We found that ∼ 70% of the sample size in the present study had poor sleep quality. This result is consistent with the findings of a study conducted in Saudi Arabia using the same questionnaire, which found that 76% of medical students had poor sleep quality as a prevalence.[4] Poor sleep quality could potentially contribute to the vulnerability of medical students to stress as the need to study extensive academic material in a short time leads to prolonged hours of studying and an early morning schedule, which results in insufficient sleep. The prevalence of poor sleep observed in the present study is consistent with that reported in two other studies conducted in Pakistan[18] and in Spain.[19] According to the findings of our study, insomnia was the main indicator of inadequate sleep in 98.7% of the participating medical students. Similarly, another research conducted in Saudi Arabia discovered that 60% of the students were incapable of falling asleep within half an hour of going to bed and experienced several nocturnal awakenings.[20]

The current study found no statistically significant link between age and sleep quality. Conversely, a study by Giri et al. on students from a deemed university in India revealed that age and sleep quality have a significant positive association.[21] This difference may be due to the inclusion of postgraduate physicians in their study, who may experience more stress from being on call during the night. Furthermore, our findings showed that there was no statistically significant association between sex and sleep quality, which is in accordance with the results of a comparable study carried out at Al-Qassim, where there were no sex differences in the findings of the study on sleep quality (p < 0.219).[22] Moreover, this study revealed an insignificant association between the quality of sleep and marital status, which is consistent with a study conducted in Iran that showed no significant association between sleep quality and marital status (p < 0.638).[22]

University students are at a high risk of developing sleep disorders, and medical students are particularly susceptible to them.[23] [24] Furthermore, sleep quality may be affected by difficulties in psychological well-being, such as the presence of stress, anxiety, and depressive symptoms).[4] [25] Our study found that junior medical students had poorer sleep quality than senior medical students; this supports the results of a previous study.[3] Collectively, these findings may indicate improved mechanisms of coping with their curriculum.[3] Moreover, in the 1st year of medical college, there is a significant transformation that tests the coping strategies of the students towards stressors that accompany a wide range of obstacles.[26]

The findings of our study indicated that there were no significant differences in the quality of sleep between men and women, and age and marital status did not significantly affect sleep quality. Conversely, a study performed at the Nishtar Medical University, Pakistan, concluded that married females and older adults had notably higher rates of insomnia.[27] This discrepancy may be due to the inclusion of high-school students and the variations in the curriculum, studying hours, and extracurricular activity between students in high school and medical students.
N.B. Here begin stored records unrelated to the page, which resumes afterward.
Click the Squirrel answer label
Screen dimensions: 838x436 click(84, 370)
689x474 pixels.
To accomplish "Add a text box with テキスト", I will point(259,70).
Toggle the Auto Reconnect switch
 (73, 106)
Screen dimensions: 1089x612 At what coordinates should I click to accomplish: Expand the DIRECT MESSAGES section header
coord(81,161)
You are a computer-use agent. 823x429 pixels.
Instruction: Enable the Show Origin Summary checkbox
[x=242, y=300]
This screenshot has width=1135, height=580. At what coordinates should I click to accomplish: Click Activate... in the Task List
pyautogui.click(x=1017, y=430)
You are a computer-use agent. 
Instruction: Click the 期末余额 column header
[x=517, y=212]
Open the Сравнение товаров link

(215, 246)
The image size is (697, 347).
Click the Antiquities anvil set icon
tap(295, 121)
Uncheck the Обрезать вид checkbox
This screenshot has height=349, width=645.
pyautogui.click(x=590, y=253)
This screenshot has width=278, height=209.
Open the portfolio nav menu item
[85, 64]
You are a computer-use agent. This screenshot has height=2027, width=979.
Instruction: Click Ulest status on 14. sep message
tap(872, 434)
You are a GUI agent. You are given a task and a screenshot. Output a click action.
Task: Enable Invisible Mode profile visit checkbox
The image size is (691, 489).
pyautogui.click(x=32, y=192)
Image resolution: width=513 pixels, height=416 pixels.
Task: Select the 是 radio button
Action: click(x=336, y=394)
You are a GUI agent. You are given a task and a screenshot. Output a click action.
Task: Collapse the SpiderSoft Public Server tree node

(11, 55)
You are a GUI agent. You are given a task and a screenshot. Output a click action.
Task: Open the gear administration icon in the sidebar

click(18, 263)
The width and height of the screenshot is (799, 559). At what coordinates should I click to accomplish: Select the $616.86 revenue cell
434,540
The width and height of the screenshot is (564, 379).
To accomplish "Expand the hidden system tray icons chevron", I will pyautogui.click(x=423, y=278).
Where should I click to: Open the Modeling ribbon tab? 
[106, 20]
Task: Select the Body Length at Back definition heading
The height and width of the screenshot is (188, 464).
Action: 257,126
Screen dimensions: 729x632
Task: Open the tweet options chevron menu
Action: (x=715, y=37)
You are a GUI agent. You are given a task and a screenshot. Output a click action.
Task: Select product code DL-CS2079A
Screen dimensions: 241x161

Moreover, most high school students are usually unmarried.[27] Our study revealed that most medical students had insomnia symptoms, with 100% of students in the fundamental year through the 5th year and 95.3% of students in the 6th year exhibiting insomnia symptoms.

The heavy stress and pressure that medical students experience can directly impact their sleep. Compared with senior students, more junior students experienced insomnia symptoms (62.5 versus 80.1%). Therefore, fewer senior students experienced insomnia symptoms when compared with junior students. This may be explained by the tendency for junior students to have greater anxiety before beginning medical school because they are under greater pressure to cope with the new lifestyle modifications, maintain their GPA, and excel in their performance.

Nevertheless, these findings show a significant prevalence of insomnia symptoms among medical students. We also discovered a positive correlation between poor sleep quality and insomnia in our sample population. Another study reported that individuals with poor sleep quality were more prone to experience insomnia symptoms.[28]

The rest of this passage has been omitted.